--- Begin ---

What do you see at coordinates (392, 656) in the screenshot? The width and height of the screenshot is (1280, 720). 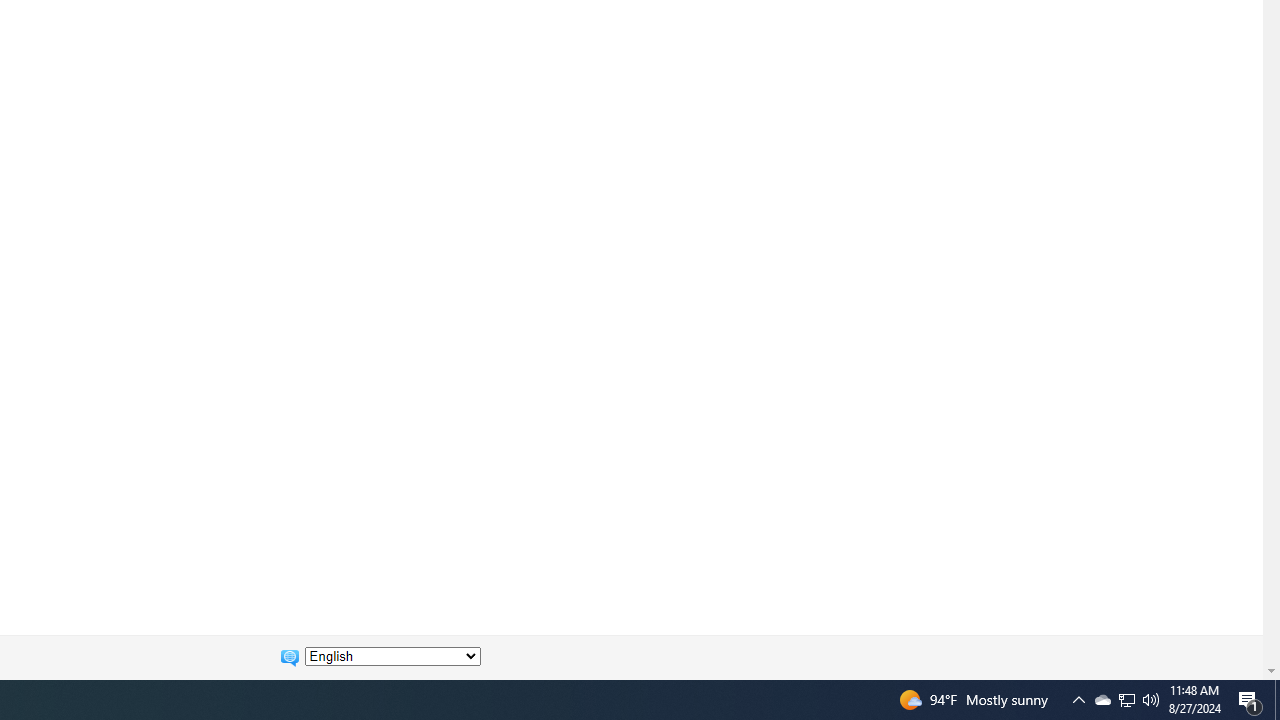 I see `'Change language:'` at bounding box center [392, 656].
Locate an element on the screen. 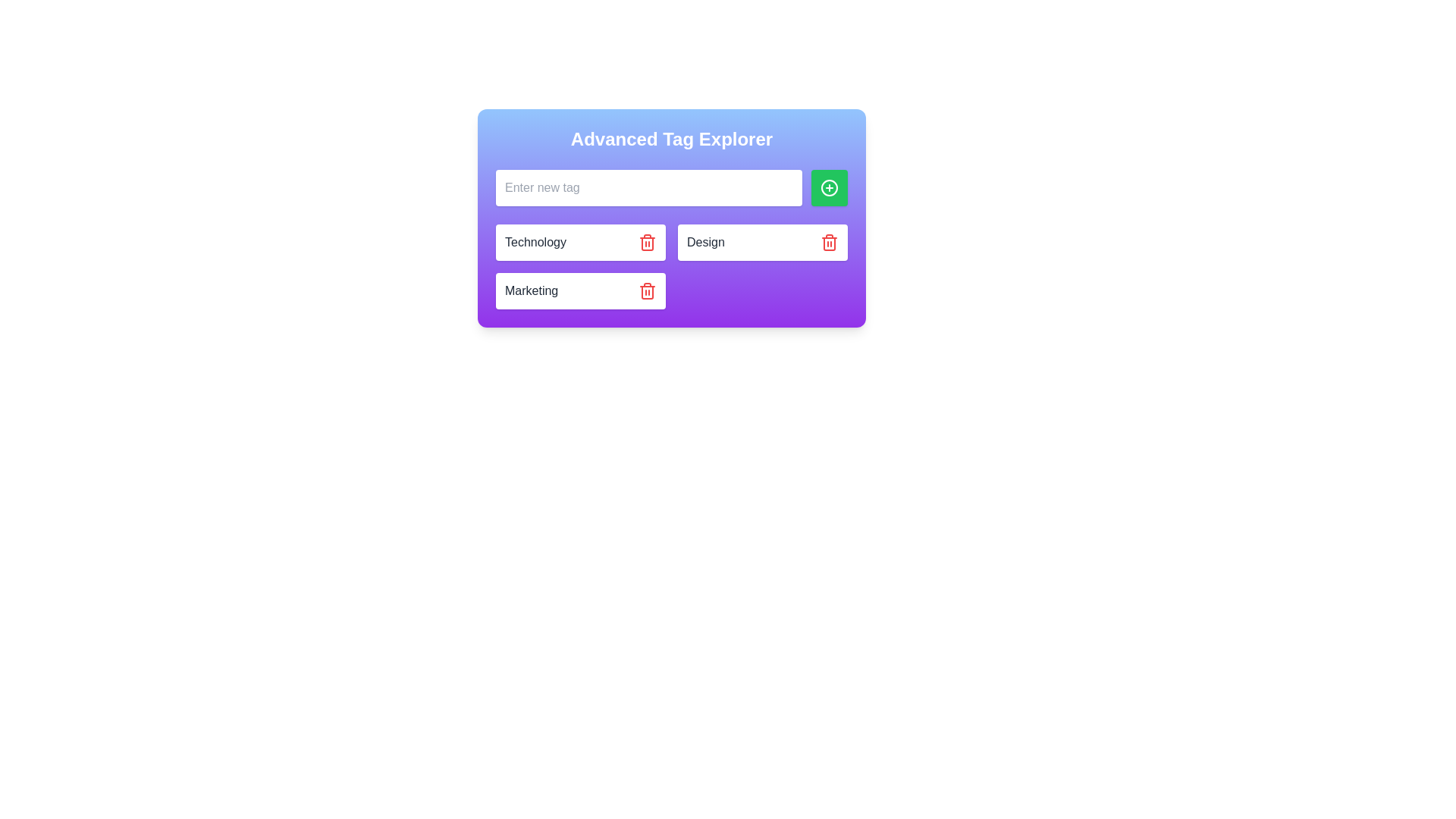 The image size is (1456, 819). the grid layout containing the items 'Technology', 'Design', and 'Marketing' to interact with its content is located at coordinates (671, 265).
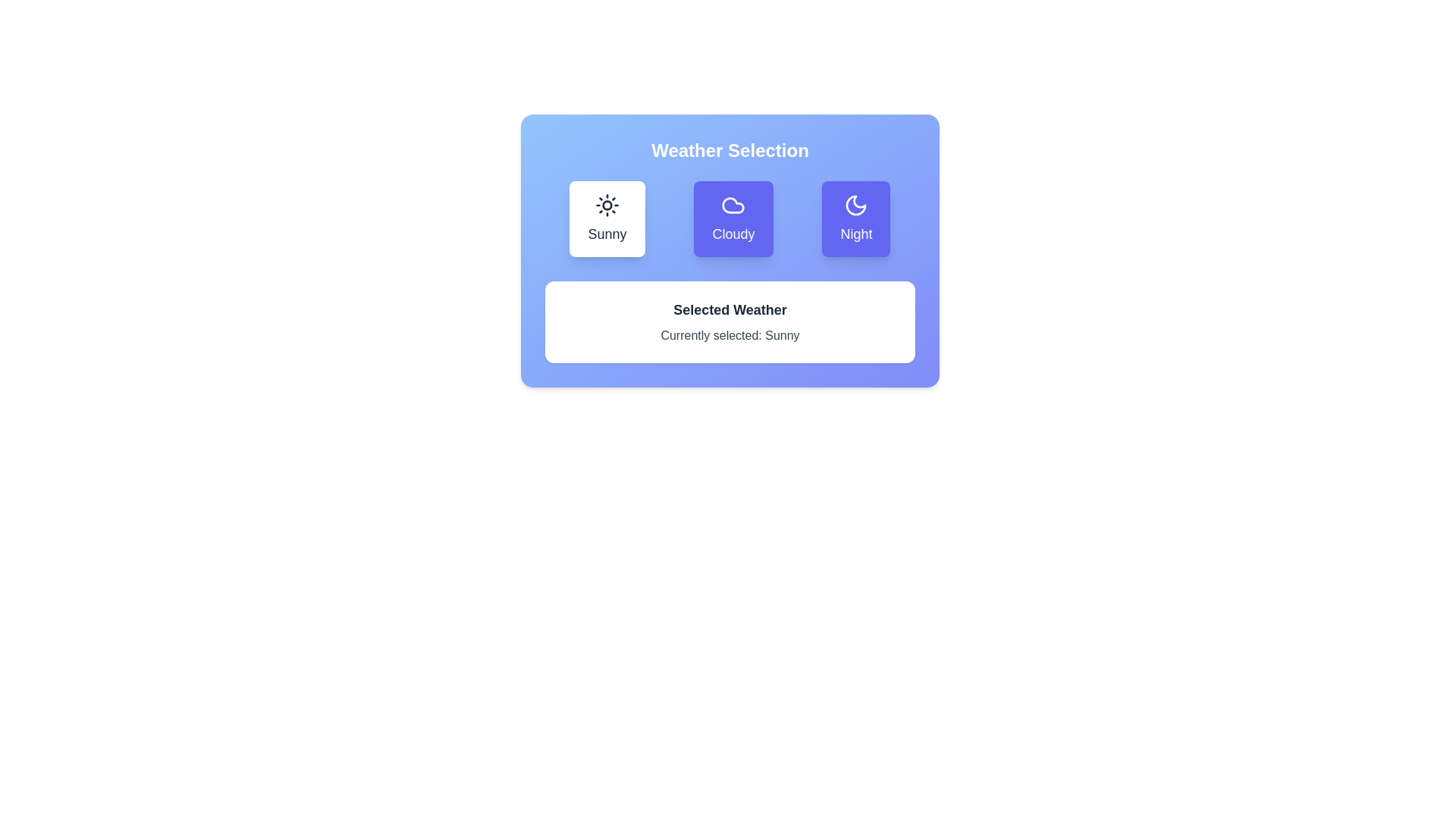 The image size is (1456, 819). I want to click on the 'Cloudy' button, which is a rectangular button with a purple background and a cloud icon, so click(733, 219).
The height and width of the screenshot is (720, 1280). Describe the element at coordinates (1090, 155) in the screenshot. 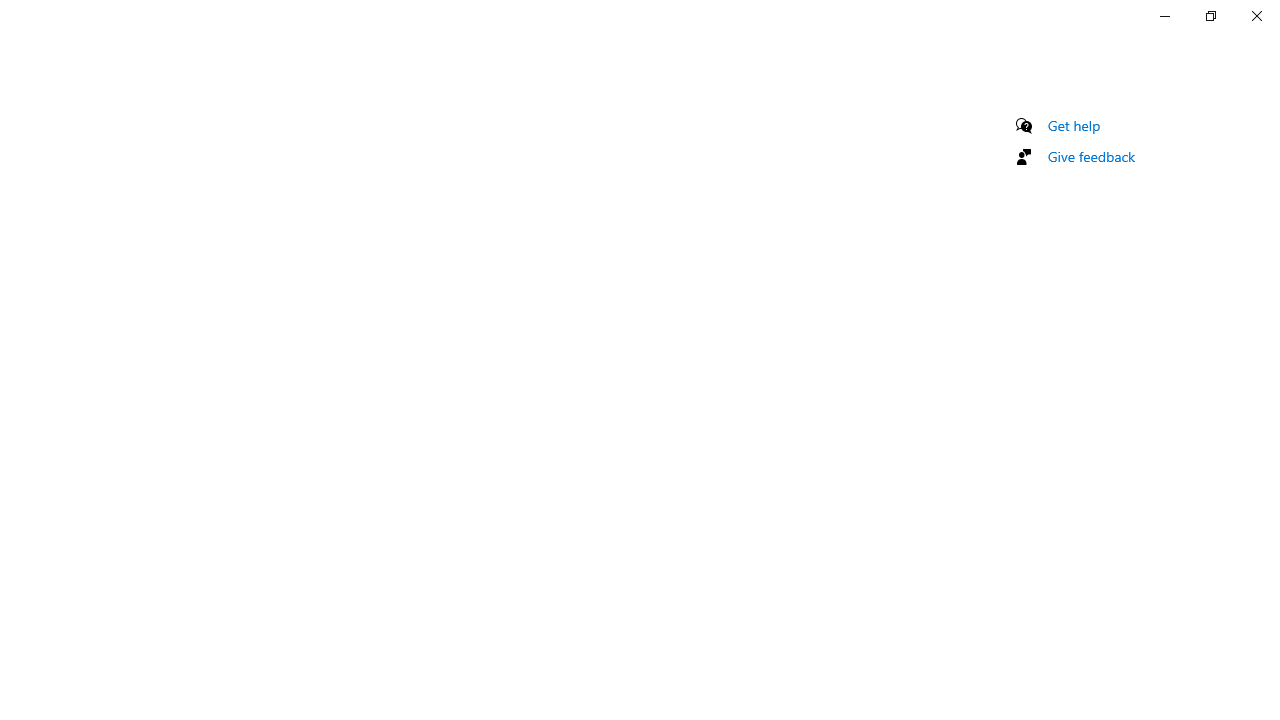

I see `'Give feedback'` at that location.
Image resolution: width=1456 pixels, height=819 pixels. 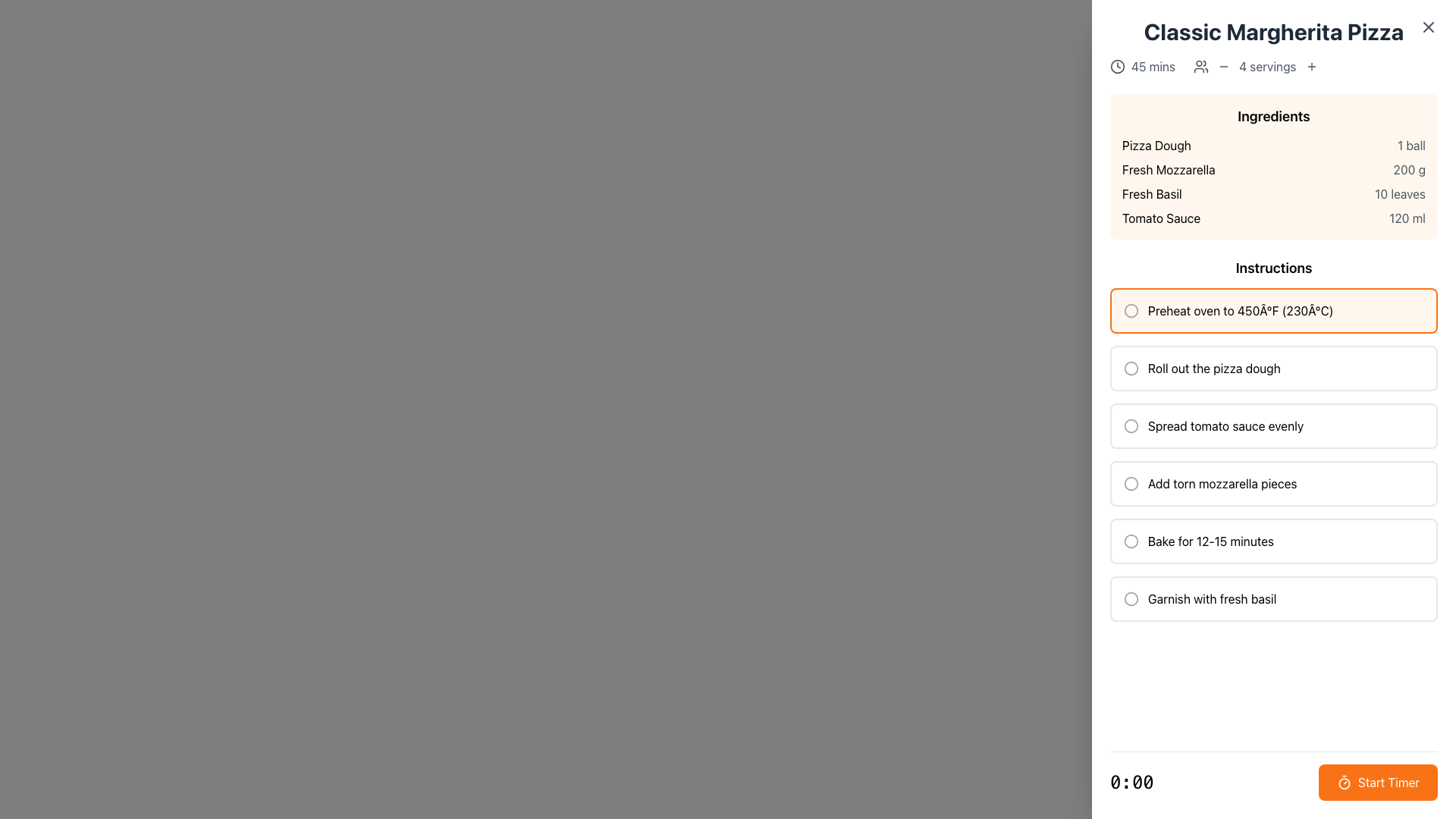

--- End ---

= WHAT THIS TASK INVOLVES =
Rewrite the data from the line containing "The height and" through the end of the data, both ends included, so that "screenshot" becomes "screen capture" and nothing else changes. Omit the pictures.

= THE SOLUTION =
The height and width of the screen capture is (720, 1280). Describe the element at coordinates (1090, 155) in the screen capture. 

I see `'Give feedback'` at that location.
Image resolution: width=1456 pixels, height=819 pixels. 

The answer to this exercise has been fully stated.